Sebagian orang mengharamkan  semua  bentuk  nyanyian  dengan alasan firman Allah:
 "Dan   diantara  nnanusia  (ada)  orang  yang  mempergunakan perkataan yang tidak  berguna  untuk  menyesatkan  (manusia) dari  jalan  Allah  tanpa  pengetahuan  dan menjadikan jalan Allah itu olok-olokan. Mereka itu hanya memperoleh azab yang menghinakan." (Luqman: 6)

Selain   firman   Allah  itu,  mereka  juga  beralasan  pada penafsiran  para  sahabat  tentang   yat  tersebut.  Menurut sahabat,  yang  dimaksud  dengan  "lahwul hadits" (perkataan yang tidak berguna) dalam ayat ini adalah nyanyian.

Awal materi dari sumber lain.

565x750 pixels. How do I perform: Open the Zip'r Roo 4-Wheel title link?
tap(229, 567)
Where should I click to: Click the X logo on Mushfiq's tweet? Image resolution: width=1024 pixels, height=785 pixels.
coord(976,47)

Mereka juga beralasan pada ayat lain:
 "Dan  apabila  mereka   mendengar   perkataan   yang   tidak bermanfaat,  mereka  berpaling daripadanya ..." (Al Qashash: 55)

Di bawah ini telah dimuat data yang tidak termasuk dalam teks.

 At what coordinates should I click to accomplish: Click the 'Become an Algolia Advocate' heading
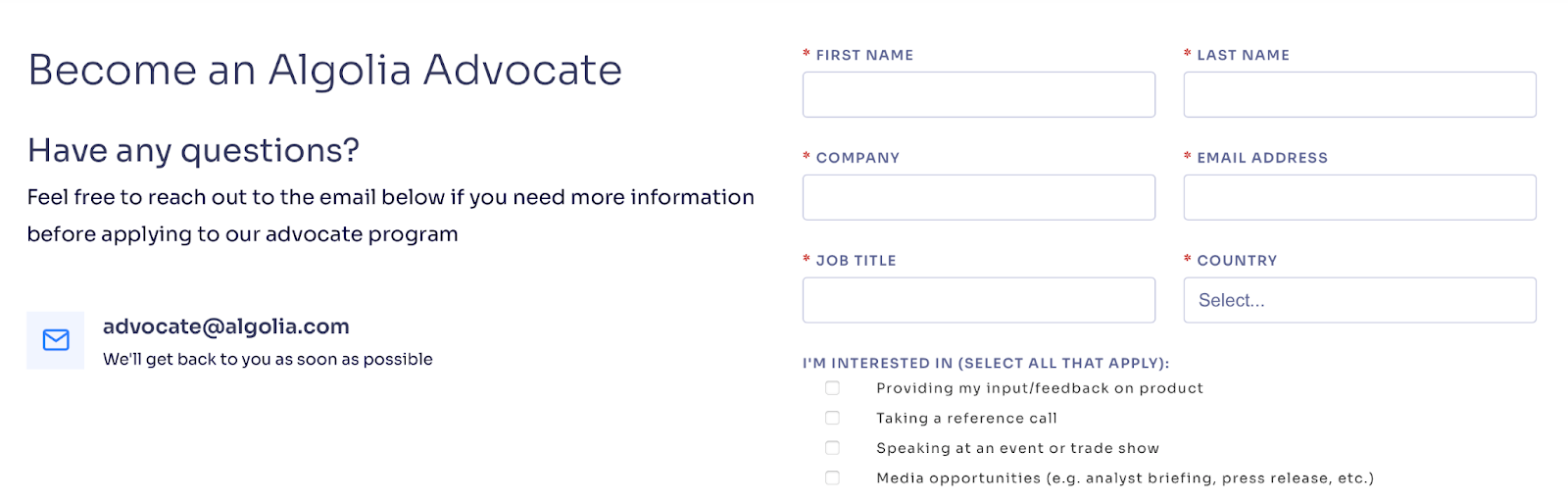point(324,70)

Sedangkan  nyanyian,  menurut  mereka,   termasuk   "laghwu" (perkataan yang tidak bermanfaat). Pertanyaannya,   tepatkah  penggunaan  kedua  ayat  tersebut sebagai dalil dalam  masalah  ini?  Dan  bagaimana  pendapat Ustadz  tentang  hukum  mendengarkan  nyanyian?  Kami  mohon Ustadz  berkenan  memberikan  fatwa  kepada  saya   mengenai masalah  yang  pelik  ini, karena telah terjadi perselisihan yang tajam di antara manusia mengenai masalah ini,  sehingga memerlukan  hukum yang jelas dan tegas. Terima kasih, semoga Allah  berkenan  memberikan  pahala  yang  setimpal   kepada Ustadz.

JAWABAN

Masalah nyanyian, baik dengan musik maupun tanpa alat musik, merupakan masalah yang diperdebatkan oleh para  fuqaha  kaum muslimin sejak zaman dulu. Mereka sepakat dalam beberapa hal dan tidak sepakat dalam beberapa hal yang lain. Mereka sepakat mengenai haramnya  nyanyian  yang  mengandung kekejian,   kefasikan,   dan   menyeret   seseorang   kepada kemaksiatan, karena pada hakikatnya nyanyian itu  baik  jika memang mengandung ucapan-ucapan yang baik, dan jelek apabila berisi ucapan yang jelek. Sedangkan  setiap  perkataan  yang menyimpang  dari  adab  Islam  adalah  haram. Maka bagaimana menurut kesimpulan Anda jika perkataan seperti itu  diiringi dengan  nada  dan  irama yang memiliki pengaruh kuat? Mereka juga sepakat tentang  diperbolehkannya  nyanyian  yang  baik pada  acara-acara  gembira, seperti pada resepsi pernikahan, saat menyambut  kedatangan  seseorang,  dan  pada  hari-hari raya. Mengenai hal ini terdapat banyak hadits yang sahih dan
jelas.

Namun demikian, mereka berbeda  pendapat  mengenai  nyanyian selain   itu  (pada  kesempatan-kesempatan  lain).  Diantara mereka ada yang memperbolehkan semua  jenis  nyanyian,  baik dengan   menggunakan   alat   musik   maupun  tidak,  bahkan dianggapnya mustahab.  Sebagian  lagi  tidak  memperbolehkan nyanyian  yang  menggunakan  musik  tetapi memperbolehkannya bila tidak menggunakan musik. Ada pula yang melarangnya sama
sekali,  bahkan  menganggapnya haram (baik menggunakan musik atau tidak).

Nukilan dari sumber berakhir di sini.